Singles from This Delicate Thing We've Made
- "Step into the Light" Released: 9 April 2007; "On the Verge of Something Wonderful" Released: 28 July 2007; "Me, Myself and (I)" Released: 10 November 2007; "Who Would Have Thought" Released: 10 November 2007; "Casey" Released: 3 March 2008;

= This Delicate Thing We've Made =

This Delicate Thing We've Made is the third studio album by Australian singer-songwriter Darren Hayes. It is a double album released on his label Powdered Sugar on 20 August 2007. The first single from the album, "On the Verge of Something Wonderful", was released in Australia on 28 July 2007 and in the UK and online on 6 August 2007.

Professional ratings
Aggregate scores
| Source | Rating |
| Metacritic | 61/100 |
Review scores
| Source | Rating |
| Billboard | 2007 |
| The Guardian | 2007 |
| Stylus Magazine | B− 2007 |
| Sputnikmusic | 2007 |

==Background==
After leaving Sony, Hayes created his own Powdered Sugar record label for the release of This Delicate Thing We’ve Made. "At first I was terrified, because I presumed I was going to get a deal for this record and sell it on. But as the conceptual time-travel idea started to emerge I was definitely aware that the path I was taking was making it harder and harder to take to a new label. I did meet with Angel — a tiny offshoot pop label of EMI — who we brought in on the latter half of the recording process. They got really excited but I shut down the process when they started saying "We really love it but can we have copies to give to our executives to see if they can live with it?" I thought, "I've passed that point. I'm making this record the way I want, I've hired the mix engineer and the people I want, the song sequence has been on a white board for several months and I have the front cover".

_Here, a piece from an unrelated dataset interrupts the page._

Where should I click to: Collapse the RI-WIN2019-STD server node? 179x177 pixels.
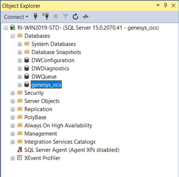(x=6, y=28)
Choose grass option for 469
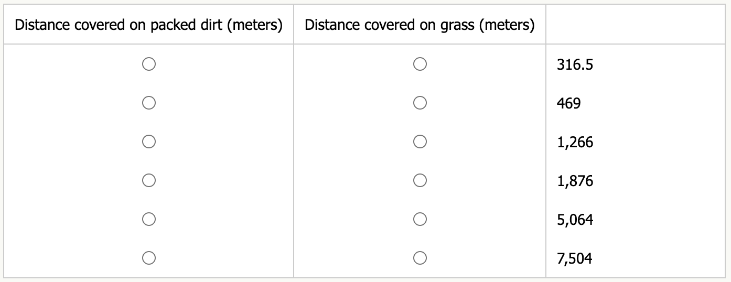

The album has been made with the help of a 1982 Fairlight CMI synthesizer, and the ex-Savage Garden frontman has said it is a cinematic and theatrical album. It reached number 5 on the Top Albums chart of the Australian iTunes Store on the day of release and number 3 later in its first week. Hayes later said of the album in a 2011 interview that "it was my rebellious streak. It was a strange 25-song double album with only one or two songs that could be played on the radio. It was a bit sobering."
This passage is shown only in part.